TASK TO COMPLETE: Output the records in full, exactly as given.

EXCERPTED DATA:
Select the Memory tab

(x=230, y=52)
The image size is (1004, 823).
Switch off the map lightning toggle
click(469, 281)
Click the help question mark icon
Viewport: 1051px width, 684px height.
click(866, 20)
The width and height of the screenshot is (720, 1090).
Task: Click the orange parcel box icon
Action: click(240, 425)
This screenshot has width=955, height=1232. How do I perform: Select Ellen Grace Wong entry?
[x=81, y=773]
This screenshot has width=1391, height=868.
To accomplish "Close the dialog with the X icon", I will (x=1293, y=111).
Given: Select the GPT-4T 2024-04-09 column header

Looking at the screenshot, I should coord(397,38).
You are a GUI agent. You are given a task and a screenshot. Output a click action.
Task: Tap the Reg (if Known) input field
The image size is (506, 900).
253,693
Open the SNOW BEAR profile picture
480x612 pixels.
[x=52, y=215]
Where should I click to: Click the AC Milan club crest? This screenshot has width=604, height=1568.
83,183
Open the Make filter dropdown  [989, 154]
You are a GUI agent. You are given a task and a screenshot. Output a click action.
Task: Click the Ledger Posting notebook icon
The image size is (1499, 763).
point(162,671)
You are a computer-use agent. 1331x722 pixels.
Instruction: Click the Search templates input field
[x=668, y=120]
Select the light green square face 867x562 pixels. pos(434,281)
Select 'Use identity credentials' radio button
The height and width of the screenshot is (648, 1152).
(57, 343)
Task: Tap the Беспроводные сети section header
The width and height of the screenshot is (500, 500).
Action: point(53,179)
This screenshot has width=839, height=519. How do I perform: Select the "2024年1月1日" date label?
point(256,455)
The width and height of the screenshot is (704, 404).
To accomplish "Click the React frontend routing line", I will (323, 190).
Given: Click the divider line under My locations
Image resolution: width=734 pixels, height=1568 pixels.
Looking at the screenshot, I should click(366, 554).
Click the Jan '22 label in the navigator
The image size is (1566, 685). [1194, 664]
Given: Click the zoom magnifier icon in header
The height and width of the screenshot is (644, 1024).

RESULT BELOW:
Select the Memory tab

(x=230, y=52)
The image size is (1004, 823).
Switch off the map lightning toggle
click(469, 281)
Click the help question mark icon
Viewport: 1051px width, 684px height.
click(866, 20)
The width and height of the screenshot is (720, 1090).
Task: Click the orange parcel box icon
Action: click(240, 425)
This screenshot has width=955, height=1232. How do I perform: Select Ellen Grace Wong entry?
[x=81, y=773]
This screenshot has width=1391, height=868.
To accomplish "Close the dialog with the X icon", I will (x=1293, y=111).
Given: Select the GPT-4T 2024-04-09 column header

Looking at the screenshot, I should coord(397,38).
You are a GUI agent. You are given a task and a screenshot. Output a click action.
Task: Tap the Reg (if Known) input field
The image size is (506, 900).
253,693
Open the SNOW BEAR profile picture
480x612 pixels.
[x=52, y=215]
Where should I click to: Click the AC Milan club crest? This screenshot has width=604, height=1568.
83,183
Open the Make filter dropdown  [989, 154]
You are a GUI agent. You are given a task and a screenshot. Output a click action.
Task: Click the Ledger Posting notebook icon
The image size is (1499, 763).
point(162,671)
You are a computer-use agent. 1331x722 pixels.
Instruction: Click the Search templates input field
[x=668, y=120]
Select the light green square face 867x562 pixels. pos(434,281)
Select 'Use identity credentials' radio button
The height and width of the screenshot is (648, 1152).
(57, 343)
Task: Tap the Беспроводные сети section header
The width and height of the screenshot is (500, 500).
Action: point(53,179)
This screenshot has width=839, height=519. How do I perform: Select the "2024年1月1日" date label?
point(256,455)
The width and height of the screenshot is (704, 404).
To accomplish "Click the React frontend routing line", I will (323, 190).
Given: Click the divider line under My locations
Image resolution: width=734 pixels, height=1568 pixels.
Looking at the screenshot, I should click(366, 554).
Click the Jan '22 label in the navigator
The image size is (1566, 685). [1194, 664]
Given: Click the zoom magnifier icon in header
The height and width of the screenshot is (644, 1024).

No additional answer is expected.